WORK ORDER: Take the line containing "The width and height of the screenshot is (1197, 901)." in the listing below and copy it, along with every line after it, without alteration.
___
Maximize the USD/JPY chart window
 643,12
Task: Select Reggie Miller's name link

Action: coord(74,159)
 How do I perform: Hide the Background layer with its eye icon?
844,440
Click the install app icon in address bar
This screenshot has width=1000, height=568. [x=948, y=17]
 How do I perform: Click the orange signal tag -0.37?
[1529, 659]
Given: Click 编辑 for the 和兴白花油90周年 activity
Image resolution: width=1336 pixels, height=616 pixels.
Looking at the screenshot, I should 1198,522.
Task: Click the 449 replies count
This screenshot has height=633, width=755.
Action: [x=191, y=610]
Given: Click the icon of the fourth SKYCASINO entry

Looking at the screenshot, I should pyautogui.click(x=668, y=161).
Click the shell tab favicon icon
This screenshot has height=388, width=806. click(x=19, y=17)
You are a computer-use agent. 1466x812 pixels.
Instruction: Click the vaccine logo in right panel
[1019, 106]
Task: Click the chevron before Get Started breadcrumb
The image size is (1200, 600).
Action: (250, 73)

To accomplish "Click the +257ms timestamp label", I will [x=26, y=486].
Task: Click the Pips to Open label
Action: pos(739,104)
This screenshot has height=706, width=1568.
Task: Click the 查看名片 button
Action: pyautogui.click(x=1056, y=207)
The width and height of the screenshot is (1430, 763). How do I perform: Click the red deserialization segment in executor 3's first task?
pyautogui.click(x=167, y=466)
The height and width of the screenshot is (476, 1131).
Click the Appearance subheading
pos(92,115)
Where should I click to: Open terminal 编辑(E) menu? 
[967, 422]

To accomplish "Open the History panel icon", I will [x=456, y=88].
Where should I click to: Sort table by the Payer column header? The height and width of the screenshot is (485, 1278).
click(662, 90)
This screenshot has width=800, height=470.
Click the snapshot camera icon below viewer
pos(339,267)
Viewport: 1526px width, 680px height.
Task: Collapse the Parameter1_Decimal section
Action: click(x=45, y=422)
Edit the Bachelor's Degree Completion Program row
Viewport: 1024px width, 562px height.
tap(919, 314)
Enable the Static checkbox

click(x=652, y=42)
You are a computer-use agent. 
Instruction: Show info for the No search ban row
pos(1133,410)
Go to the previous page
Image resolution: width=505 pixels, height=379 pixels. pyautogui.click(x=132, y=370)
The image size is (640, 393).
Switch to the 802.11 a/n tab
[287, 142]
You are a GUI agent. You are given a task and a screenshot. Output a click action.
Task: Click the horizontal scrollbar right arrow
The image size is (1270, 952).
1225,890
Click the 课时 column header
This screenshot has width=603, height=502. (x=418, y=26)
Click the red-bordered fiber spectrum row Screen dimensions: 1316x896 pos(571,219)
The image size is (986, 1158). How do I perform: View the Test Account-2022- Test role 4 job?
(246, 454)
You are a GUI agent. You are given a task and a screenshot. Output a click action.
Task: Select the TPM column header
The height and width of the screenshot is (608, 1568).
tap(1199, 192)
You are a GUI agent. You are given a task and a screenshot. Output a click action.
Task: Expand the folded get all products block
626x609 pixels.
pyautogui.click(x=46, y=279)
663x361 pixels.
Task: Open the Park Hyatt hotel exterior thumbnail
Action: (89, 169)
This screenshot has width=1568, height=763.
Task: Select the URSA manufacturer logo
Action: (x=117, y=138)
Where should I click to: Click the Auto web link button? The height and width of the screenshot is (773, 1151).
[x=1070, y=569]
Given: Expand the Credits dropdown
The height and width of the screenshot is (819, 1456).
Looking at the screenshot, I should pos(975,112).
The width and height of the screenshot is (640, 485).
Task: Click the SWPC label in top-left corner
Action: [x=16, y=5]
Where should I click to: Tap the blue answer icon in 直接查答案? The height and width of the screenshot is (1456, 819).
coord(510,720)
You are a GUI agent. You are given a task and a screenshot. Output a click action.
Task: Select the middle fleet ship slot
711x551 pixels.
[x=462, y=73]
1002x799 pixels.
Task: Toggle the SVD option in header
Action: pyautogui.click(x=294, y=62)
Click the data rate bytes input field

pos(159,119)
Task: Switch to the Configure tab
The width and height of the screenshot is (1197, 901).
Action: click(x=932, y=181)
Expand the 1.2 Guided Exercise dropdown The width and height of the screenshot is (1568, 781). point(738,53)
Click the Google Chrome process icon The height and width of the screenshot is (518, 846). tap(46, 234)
___
RESULT BELOW:
The width and height of the screenshot is (1197, 901).
Action: click(x=932, y=181)
Expand the 1.2 Guided Exercise dropdown The width and height of the screenshot is (1568, 781). point(738,53)
Click the Google Chrome process icon The height and width of the screenshot is (518, 846). tap(46, 234)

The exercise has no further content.